When I placed the cakes on a white plate, they looked like a small cluster of fruit captured in moonlight. Watching my daughter’s eyes widen at the sight made me happy. She bit into the cakes, “They’re so soft and buttery! Are they really made of mung beans?” she marveled.

I’ve always felt that the bean sprouts from the supermarket lack a fresh, earthy scent, and for some reason they never have roots. I don’t know if the roots were trimmed off or if it’s just the way they’re grown here.  Either way, something about them felt lifeless. So I thought, why not grow my own? 

It turned out to be simple. When the first batch of sprouting was ready, I made a cold salad with them—dressed with soy sauce, minced ginger and garlic, and a touch of sesame oil. The moment I took a bite, I couldn’t help but close my eyes. The sprouts were tender yet snappy, fresh with a faint sweetness. It was the kind of taste that makes the corners of your mouth lift before you even realize you’re smiling.

So I calculated the timing carefully. A week before my daughter came home, I started soaking the mung beans. The next day, I rinsed them clean, poked tiny holes in the bottom of an aluminum disposable baking tray—my improvised sprouting tray—and spread the beans evenly across the bottom. Then I covered them with a damp towel, put it in another tray, and tucked them away in a dark corner. 
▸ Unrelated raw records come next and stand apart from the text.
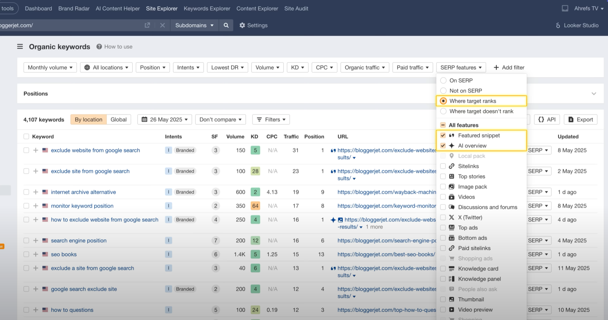Click the open-in-new-tab icon in URL bar
608x320 pixels.
coord(147,25)
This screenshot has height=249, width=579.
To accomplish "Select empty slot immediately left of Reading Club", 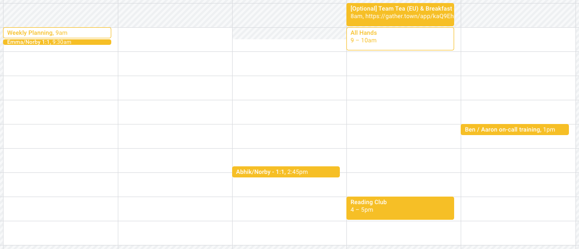I will click(289, 209).
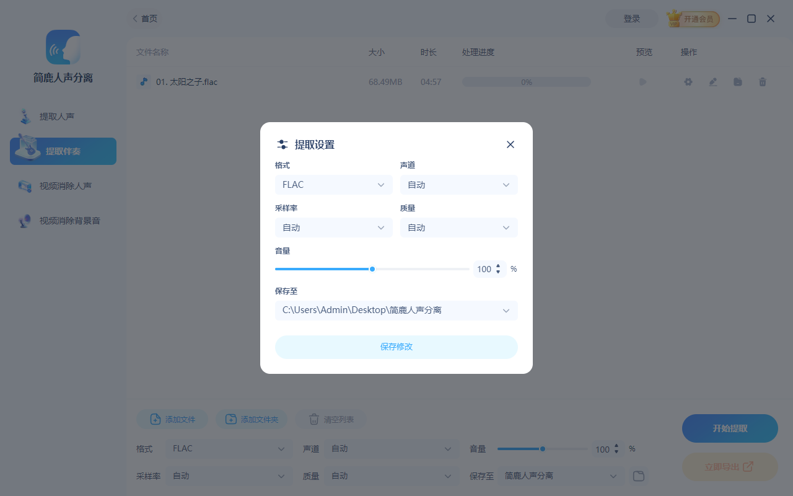Preview 太阳之子.flac with the play icon
This screenshot has height=496, width=793.
(642, 81)
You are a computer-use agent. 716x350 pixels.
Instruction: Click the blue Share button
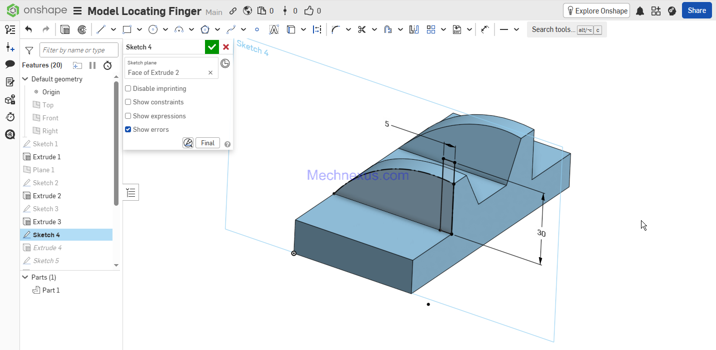click(x=697, y=10)
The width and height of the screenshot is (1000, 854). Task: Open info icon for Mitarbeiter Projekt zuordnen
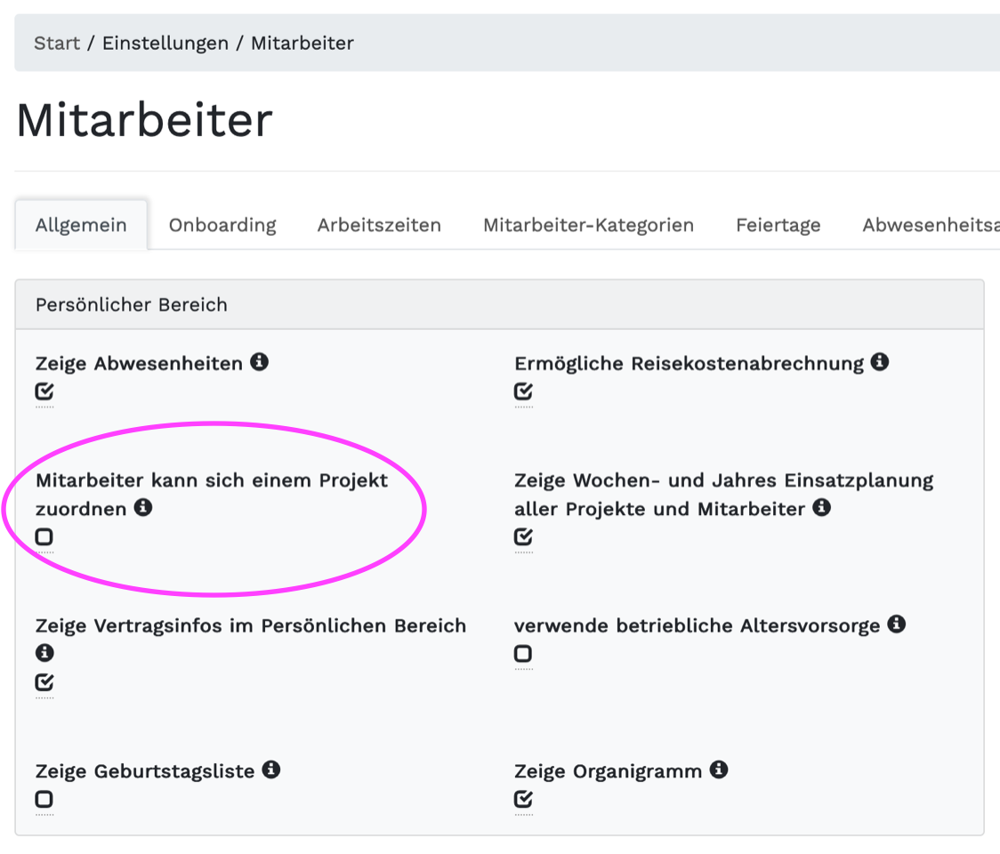tap(143, 508)
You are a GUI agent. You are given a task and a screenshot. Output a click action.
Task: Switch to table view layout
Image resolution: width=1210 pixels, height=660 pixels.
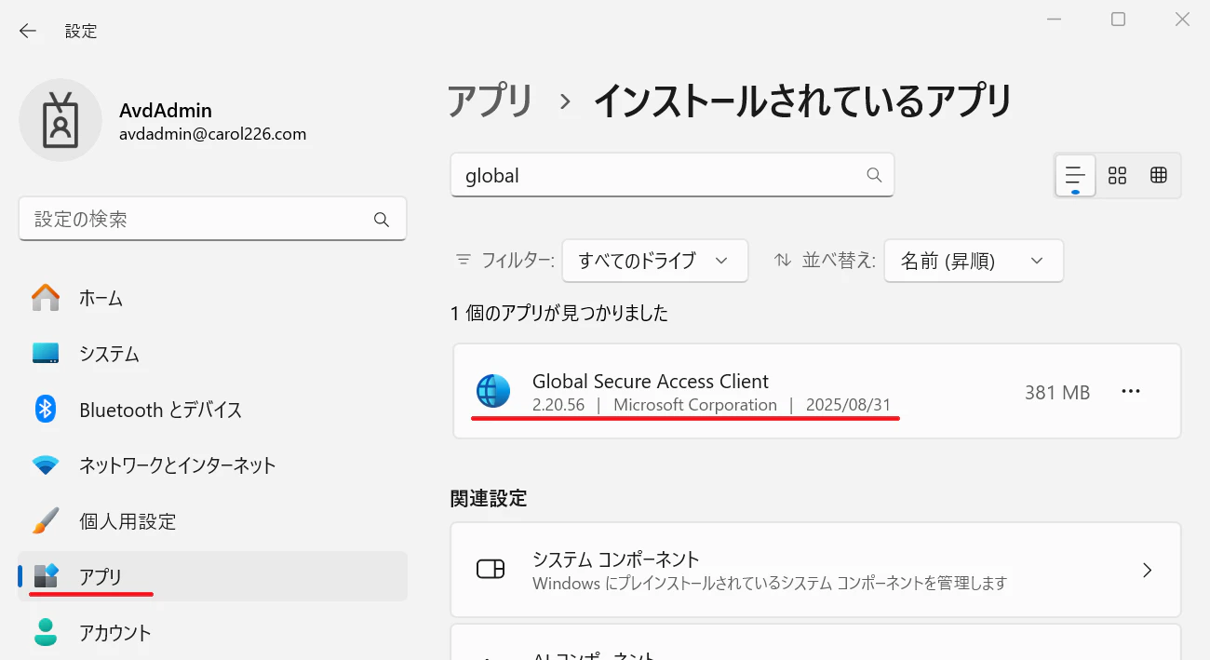pyautogui.click(x=1158, y=175)
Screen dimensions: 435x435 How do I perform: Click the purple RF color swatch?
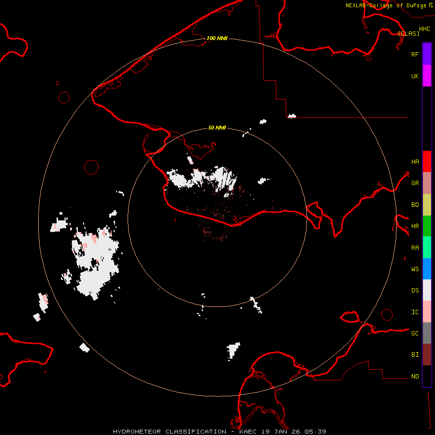(427, 54)
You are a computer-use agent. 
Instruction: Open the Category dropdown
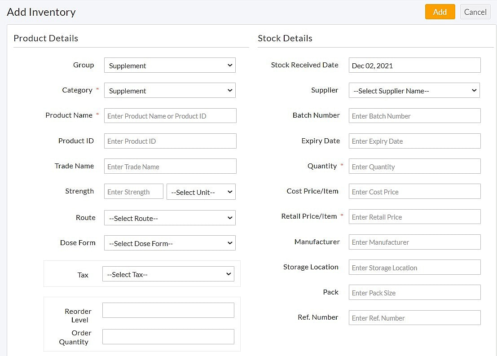(x=170, y=91)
By the third day, tiny white shoots began to peek out. That night, they were already stretching proudly with delicate yellow leaves. Every night, I gave the sprouts a little shower under cool water and covered them again with a moist towel. Each day, the sprouts pushed the towel a little higher until a dense forest of sprouts stood tall. I knew they were ready

When my daughter came home, she found me sitting at the dinner table, sorting the fresh bean sprouts one by one, their slender long roots moist and clean. “Mom,” she said, confused, “you know they sell bean sprouts at the supermarket! You don’t have to go through all this trouble.” 
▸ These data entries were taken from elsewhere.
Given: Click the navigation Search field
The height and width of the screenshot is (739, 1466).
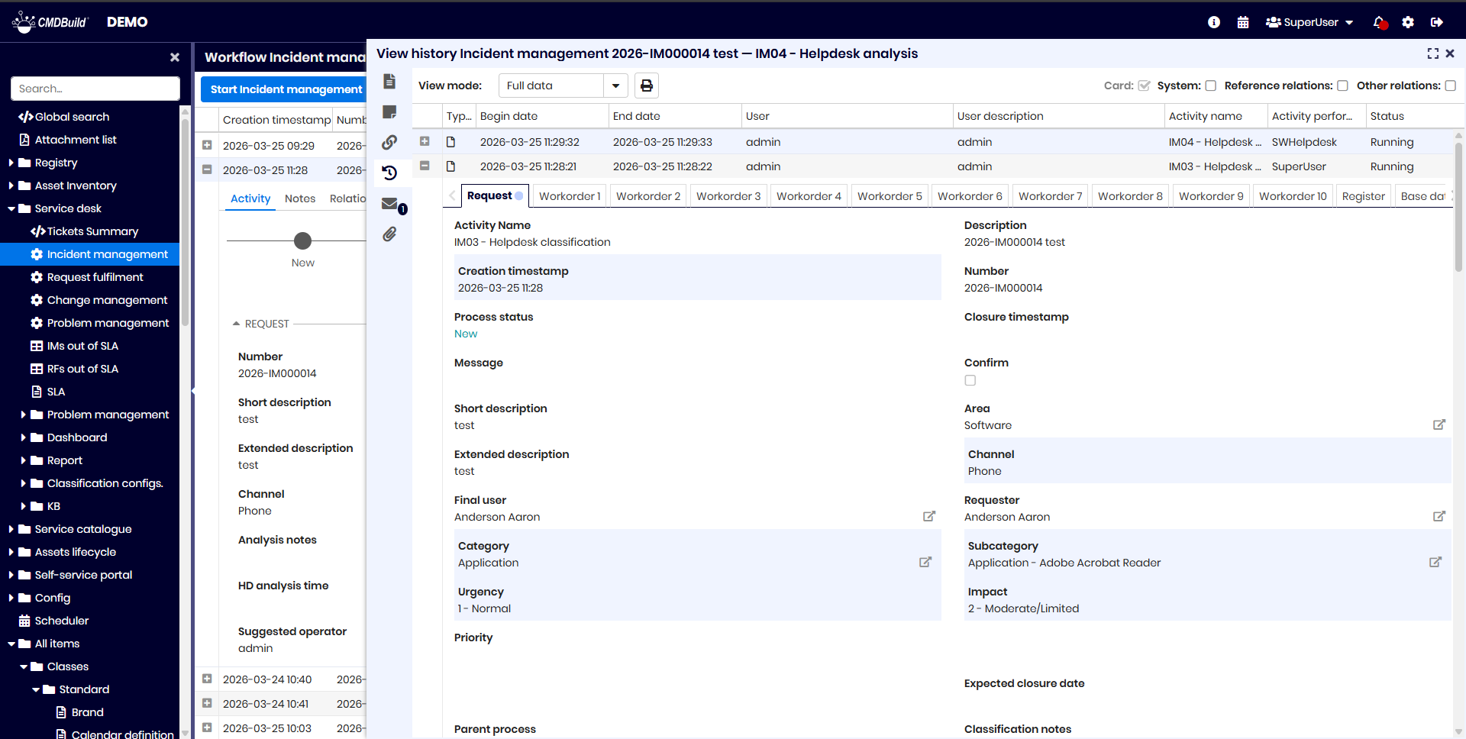Looking at the screenshot, I should click(95, 89).
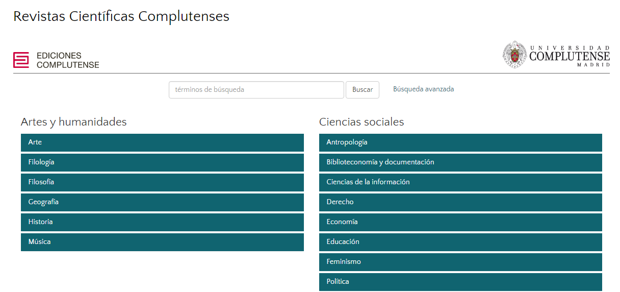Open the Feminismo category
Viewport: 620px width, 292px height.
click(460, 262)
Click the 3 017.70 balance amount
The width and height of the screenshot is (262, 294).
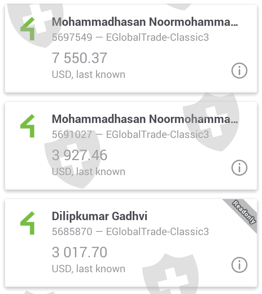(80, 252)
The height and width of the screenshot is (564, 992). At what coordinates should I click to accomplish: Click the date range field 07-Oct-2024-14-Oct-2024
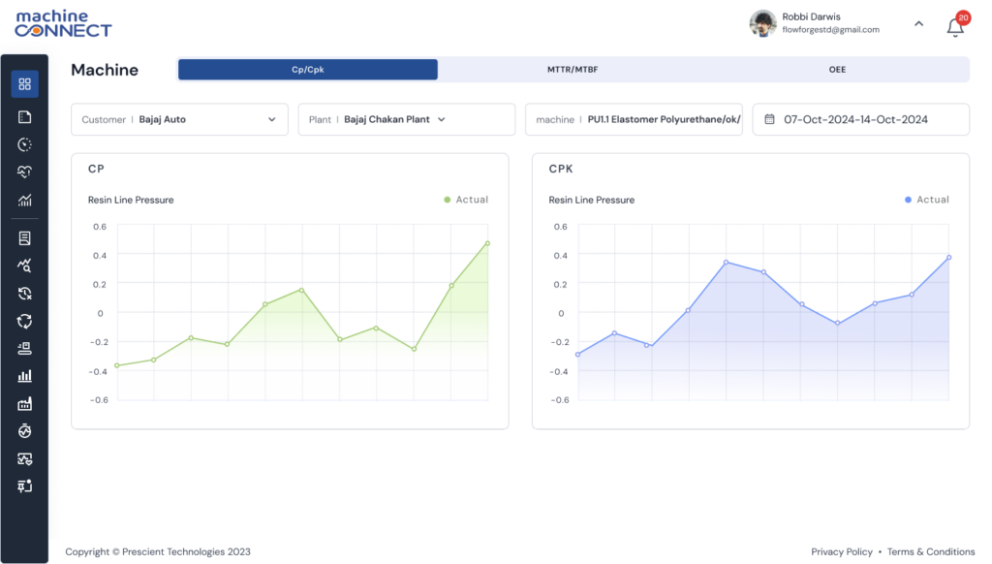pos(860,119)
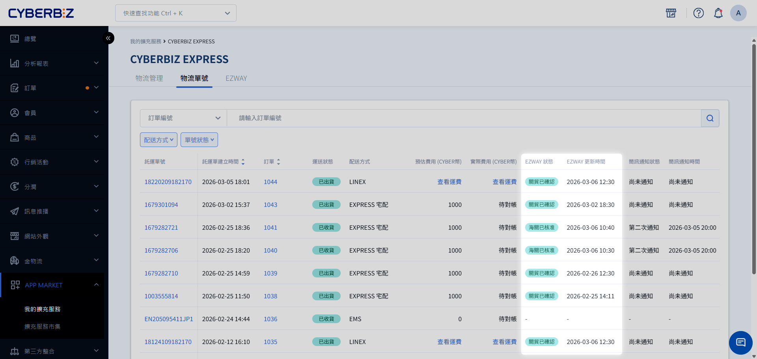Sort by 託運單建立時間 column arrows
Viewport: 757px width, 359px height.
(243, 162)
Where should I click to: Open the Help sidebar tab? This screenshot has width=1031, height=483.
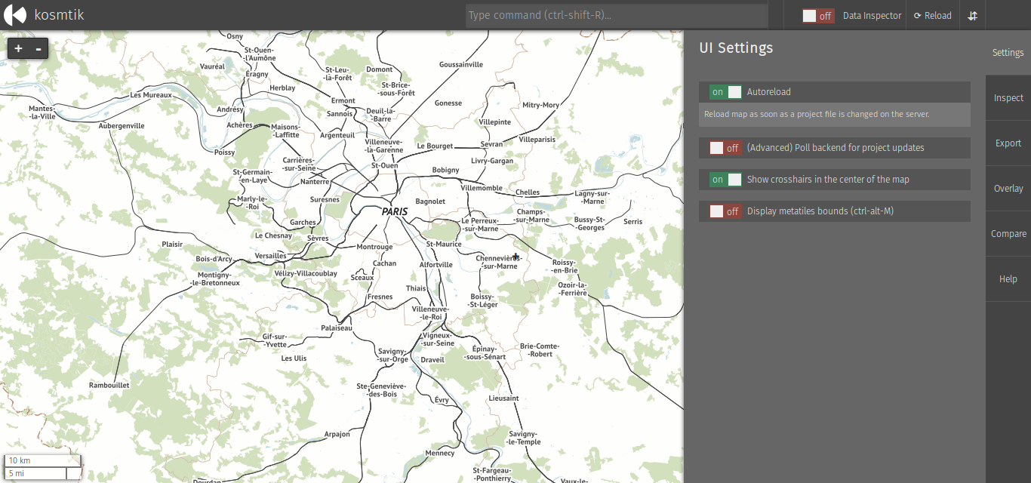(x=1008, y=279)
I kept picking through the pile and said, “I’m making your favorite cold bean sprout salad!”

That evening, I set the dish on the table—a tower of sprouts glistening with a light sheen of sesame oil and red chilli. My daughter picked up a bite with her chopsticks, tasted it, and froze for a moment, “Mom … this is so good!”

 
 

I wish I had said the same thing to my mother, whose caring filled the days like the cicada’s song filled the summer—tireless and endless. I think of those long sweltering summer days in the village, with my mother in the kitchen before we woke up, standing by the stove, stirring quietly against the heat, coaxing the beans open and making our days cooler and gentler. 
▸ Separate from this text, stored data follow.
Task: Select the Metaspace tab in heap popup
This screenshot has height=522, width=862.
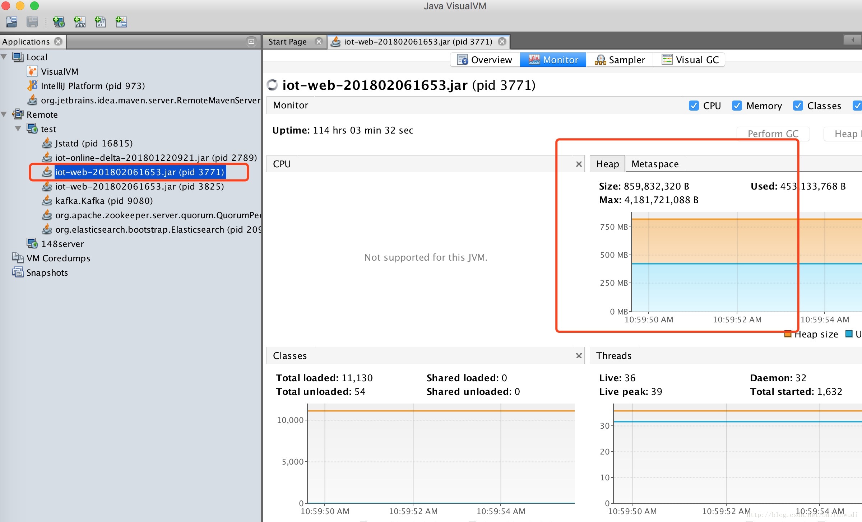Action: point(654,164)
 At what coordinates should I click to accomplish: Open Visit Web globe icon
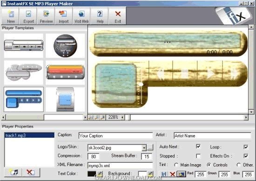tap(81, 16)
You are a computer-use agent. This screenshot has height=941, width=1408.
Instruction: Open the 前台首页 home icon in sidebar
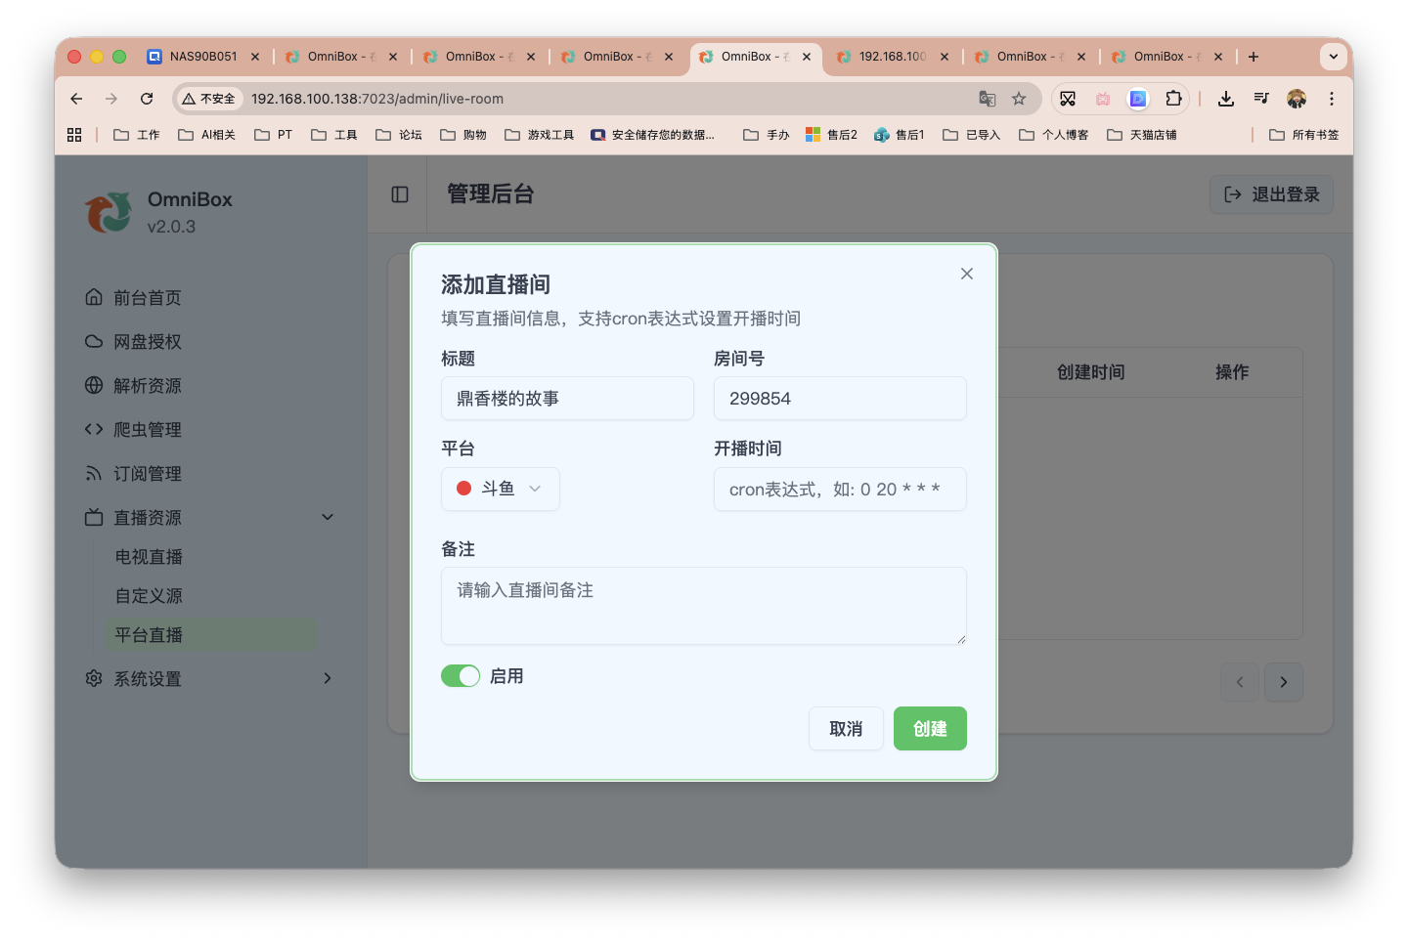pyautogui.click(x=93, y=297)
So I continue to stir the pot in the quiet of my Oklahoma kitchen, far from the canals of Wuxi and the foothills of Fragrant Mountain. The daughter who licked the bowl for the last taste of sweetness now cooks for her own, hoping to give them a taste to carry forward.

If a tiny, humble mung bean can hold the promise of a golden heart, may we too, find the strength to open our own tough shells, to soften what is hard, and to meet life’s relentless heat with grace.